Opera diva

Opera diva: “Hello? Who’s there? … The secretary? … Good. Tell the director that I’m not performing tonight. The theater is definitely empty and I have such a case of flu that the doctor, who’s with me just now, says I have to take to bed for a while.”
(Der Floh, Vienna, 1899) (See a similar version, albeit with the diva invoking only generic illness, in the Russian magazine Oskolki in 1896.)
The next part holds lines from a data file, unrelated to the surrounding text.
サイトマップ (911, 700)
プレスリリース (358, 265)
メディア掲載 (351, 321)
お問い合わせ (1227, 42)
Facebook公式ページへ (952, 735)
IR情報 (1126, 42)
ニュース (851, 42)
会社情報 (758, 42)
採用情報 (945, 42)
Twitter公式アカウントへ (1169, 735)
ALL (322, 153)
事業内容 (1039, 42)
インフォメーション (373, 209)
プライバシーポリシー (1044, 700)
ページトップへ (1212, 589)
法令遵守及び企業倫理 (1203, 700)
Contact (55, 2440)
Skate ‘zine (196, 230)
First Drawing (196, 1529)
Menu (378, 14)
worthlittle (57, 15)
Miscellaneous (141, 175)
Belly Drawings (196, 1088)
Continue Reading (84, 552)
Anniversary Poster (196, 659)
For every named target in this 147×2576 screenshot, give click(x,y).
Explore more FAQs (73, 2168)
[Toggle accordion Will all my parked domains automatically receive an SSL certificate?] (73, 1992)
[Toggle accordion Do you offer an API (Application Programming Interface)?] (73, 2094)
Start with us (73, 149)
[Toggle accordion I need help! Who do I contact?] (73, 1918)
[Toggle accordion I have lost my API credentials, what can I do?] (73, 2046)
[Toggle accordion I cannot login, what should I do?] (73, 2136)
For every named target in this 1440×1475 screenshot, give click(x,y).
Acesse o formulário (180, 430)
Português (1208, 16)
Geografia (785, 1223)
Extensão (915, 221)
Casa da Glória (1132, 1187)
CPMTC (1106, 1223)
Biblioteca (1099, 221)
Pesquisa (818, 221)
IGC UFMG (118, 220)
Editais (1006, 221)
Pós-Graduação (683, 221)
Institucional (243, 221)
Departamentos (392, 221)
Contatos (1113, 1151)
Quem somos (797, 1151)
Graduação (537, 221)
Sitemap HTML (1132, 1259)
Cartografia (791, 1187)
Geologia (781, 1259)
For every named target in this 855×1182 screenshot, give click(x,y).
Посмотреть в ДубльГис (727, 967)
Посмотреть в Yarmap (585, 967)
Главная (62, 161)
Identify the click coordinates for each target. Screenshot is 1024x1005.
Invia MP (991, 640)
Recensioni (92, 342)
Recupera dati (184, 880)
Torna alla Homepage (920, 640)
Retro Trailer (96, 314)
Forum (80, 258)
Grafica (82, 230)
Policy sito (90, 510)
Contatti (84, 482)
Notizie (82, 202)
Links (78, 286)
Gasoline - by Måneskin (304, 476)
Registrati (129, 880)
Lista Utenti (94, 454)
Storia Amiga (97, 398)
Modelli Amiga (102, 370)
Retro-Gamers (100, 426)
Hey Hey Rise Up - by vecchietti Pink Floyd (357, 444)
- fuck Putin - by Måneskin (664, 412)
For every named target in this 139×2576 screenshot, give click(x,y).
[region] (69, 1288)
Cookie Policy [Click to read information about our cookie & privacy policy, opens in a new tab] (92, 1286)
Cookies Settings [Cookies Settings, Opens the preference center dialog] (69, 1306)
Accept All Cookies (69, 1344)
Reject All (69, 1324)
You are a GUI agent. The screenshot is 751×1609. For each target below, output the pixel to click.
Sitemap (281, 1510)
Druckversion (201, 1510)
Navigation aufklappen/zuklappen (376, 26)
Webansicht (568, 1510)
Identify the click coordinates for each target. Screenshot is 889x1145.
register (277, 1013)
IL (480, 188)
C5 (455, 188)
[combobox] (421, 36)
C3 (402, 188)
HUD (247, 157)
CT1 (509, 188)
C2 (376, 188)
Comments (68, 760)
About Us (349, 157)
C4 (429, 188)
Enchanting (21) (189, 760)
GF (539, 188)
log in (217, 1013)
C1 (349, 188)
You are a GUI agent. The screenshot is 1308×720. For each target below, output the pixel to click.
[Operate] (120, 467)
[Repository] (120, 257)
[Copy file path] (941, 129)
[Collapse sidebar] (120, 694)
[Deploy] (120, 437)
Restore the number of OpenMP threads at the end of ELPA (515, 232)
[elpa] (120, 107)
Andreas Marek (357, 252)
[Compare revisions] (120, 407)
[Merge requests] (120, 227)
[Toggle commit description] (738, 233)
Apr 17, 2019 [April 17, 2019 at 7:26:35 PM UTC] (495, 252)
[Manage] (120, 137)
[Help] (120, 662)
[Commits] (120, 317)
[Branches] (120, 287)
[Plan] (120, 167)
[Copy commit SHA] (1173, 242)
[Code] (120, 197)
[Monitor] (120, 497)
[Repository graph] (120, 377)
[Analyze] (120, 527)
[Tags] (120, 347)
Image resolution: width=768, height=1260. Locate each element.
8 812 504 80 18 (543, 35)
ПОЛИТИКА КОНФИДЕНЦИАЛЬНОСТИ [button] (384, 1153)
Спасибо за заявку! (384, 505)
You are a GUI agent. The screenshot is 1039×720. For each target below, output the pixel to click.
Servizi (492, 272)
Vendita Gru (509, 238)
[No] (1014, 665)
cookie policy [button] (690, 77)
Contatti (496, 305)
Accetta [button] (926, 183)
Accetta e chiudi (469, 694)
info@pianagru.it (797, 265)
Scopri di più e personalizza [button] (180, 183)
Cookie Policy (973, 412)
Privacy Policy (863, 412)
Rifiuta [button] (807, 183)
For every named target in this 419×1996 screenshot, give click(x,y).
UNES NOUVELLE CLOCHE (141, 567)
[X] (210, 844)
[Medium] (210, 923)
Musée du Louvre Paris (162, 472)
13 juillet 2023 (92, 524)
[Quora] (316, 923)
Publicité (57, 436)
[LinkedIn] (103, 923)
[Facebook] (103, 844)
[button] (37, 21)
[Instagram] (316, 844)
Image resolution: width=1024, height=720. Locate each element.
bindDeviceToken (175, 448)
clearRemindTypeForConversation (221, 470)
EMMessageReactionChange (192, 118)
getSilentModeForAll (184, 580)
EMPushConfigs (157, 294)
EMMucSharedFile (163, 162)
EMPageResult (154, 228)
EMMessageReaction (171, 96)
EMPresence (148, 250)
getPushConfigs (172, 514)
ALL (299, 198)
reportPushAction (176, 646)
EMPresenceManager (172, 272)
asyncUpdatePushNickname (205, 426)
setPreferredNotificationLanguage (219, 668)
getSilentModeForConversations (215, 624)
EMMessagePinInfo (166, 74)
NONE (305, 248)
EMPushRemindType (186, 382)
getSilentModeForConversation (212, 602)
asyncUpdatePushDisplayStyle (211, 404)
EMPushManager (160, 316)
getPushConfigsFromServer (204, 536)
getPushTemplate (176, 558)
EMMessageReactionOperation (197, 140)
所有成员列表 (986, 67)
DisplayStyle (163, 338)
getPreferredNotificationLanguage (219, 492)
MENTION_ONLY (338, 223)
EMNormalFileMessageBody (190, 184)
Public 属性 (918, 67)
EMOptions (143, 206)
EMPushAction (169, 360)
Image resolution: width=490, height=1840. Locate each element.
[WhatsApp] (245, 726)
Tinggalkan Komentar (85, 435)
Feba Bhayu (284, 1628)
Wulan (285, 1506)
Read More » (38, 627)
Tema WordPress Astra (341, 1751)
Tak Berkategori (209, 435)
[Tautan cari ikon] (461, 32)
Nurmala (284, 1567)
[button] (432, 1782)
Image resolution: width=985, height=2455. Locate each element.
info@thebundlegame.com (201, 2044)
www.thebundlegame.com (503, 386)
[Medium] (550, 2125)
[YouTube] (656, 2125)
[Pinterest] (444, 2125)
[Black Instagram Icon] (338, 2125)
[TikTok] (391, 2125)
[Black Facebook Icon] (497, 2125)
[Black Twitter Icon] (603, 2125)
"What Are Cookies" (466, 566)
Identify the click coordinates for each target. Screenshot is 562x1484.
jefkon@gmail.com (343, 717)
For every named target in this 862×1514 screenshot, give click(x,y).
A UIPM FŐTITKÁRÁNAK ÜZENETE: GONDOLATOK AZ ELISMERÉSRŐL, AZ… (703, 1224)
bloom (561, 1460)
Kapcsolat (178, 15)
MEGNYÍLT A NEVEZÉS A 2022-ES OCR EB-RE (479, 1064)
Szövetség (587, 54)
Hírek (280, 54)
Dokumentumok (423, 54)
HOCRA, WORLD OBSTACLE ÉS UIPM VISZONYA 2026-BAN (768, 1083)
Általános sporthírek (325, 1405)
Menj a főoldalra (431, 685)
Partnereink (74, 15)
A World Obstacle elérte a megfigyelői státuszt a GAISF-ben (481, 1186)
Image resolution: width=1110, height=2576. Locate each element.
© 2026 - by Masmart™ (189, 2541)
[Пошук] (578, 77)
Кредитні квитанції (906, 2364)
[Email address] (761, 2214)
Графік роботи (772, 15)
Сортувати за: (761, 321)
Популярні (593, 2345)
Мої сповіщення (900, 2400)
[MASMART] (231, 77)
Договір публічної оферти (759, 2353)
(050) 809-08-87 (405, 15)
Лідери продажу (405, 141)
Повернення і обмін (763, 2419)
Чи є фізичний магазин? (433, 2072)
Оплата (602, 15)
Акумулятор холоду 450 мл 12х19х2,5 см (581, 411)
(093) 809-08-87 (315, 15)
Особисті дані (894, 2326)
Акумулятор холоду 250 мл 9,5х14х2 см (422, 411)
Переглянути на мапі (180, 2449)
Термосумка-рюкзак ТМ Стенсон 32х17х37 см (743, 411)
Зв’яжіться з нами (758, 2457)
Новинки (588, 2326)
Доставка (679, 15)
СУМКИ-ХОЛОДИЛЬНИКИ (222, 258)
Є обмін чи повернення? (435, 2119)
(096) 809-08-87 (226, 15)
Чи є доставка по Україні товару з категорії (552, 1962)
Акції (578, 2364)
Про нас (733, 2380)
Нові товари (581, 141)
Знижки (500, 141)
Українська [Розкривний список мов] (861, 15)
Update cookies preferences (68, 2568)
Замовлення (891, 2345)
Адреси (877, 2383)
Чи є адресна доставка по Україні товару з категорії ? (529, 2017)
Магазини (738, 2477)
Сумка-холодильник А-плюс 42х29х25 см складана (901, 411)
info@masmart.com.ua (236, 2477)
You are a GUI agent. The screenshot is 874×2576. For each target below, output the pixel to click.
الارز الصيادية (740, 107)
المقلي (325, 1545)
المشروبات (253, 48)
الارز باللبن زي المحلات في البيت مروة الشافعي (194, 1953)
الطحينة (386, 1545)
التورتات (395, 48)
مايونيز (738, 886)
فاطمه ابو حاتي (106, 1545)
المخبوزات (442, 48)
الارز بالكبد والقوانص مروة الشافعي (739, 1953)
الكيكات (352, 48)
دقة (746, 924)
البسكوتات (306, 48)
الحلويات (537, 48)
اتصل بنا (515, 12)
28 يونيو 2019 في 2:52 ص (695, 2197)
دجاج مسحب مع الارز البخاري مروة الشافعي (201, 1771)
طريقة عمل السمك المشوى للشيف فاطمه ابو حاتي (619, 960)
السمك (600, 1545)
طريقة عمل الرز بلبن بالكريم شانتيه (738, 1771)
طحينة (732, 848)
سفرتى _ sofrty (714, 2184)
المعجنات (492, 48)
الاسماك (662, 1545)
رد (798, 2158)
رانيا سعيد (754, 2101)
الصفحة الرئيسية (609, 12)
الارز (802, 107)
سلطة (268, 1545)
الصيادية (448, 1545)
Our draftsman and the influenza

This spare image is fascinating, appearing when an influenza epidemic had prevailed for more than two months in the city of Amsterdam, at a dramatic cost of nearly one in thirty residents every week. The artist, his own medicaments at hand, seems to be contemplating, not so much his own clinical predicament, but how to represent the crisis in visual terms. The self-portrait might represent his interim solution to a dilemma he is not sure how to address satirically. (The irregular Bijvoegsel supplement was most often humorous in content.)
(De Amsterdammer, Amsterdam, 1890)

Dutch flu cartoon

Ah so!

An uncomfortable reminder of the prevalent anti-Semitism in Vienna at the fin-de-siècle.
Stranger: “For heaven’s sake, does an influenza prevail there or some other kind of epidemic?”
Kikeriki: “Not a trace! This is only coming from our Jewish-Liberals, who are “sniffing” in irritation because they’re never in the parliamentary majority!”
(Kikeriki, Vienna, 1897)

Austrian flu cartoon

The flu

From Le Charivari, Paris, 1848:

View of a pharmacist shop in January 1848. “Each in turn, gentlemen, each in turn.”

French flu cartoon

“Well, my dear, it is impossible for me to pay you today; I have the flu.”

French flu cartoon

“Where are your men, lieutenant?”
“My commander, they’ve all gone to bed.”

French flu cartoon

“Just a few more bottles of my syrup, and I hope you’ll get better.”

French flu cartoon

At the show. General sneezing across the board.

French flu cartoon

“Come on, coachman, come on!”
“I can’t go any faster, sir, my horse has the flu.”

French flu cartoon

A mistress of the house has to eat alone a dinner prepared for forty people. (No doubt punning on “quarantine.”)

French flu cartoon

Acclimatization of Abd-el-Kader. (Algerian military leader then held captive by the French. Note the clystère in the background, a familiar French theme.)
“Cristi! This time here I am completely taken!”

French flu cartoon

Cholera does not come to France for fear of catching the flu there.

French cholera cartoon

Wounded pride

“You complain of headache, madame, and you also have some fever. It seems to be a mild case of influenza, a sort of influenza-straggler…”
“You will prove wrong, finest doctor, examine better. I take care to join in a fashion only when it is completely new.”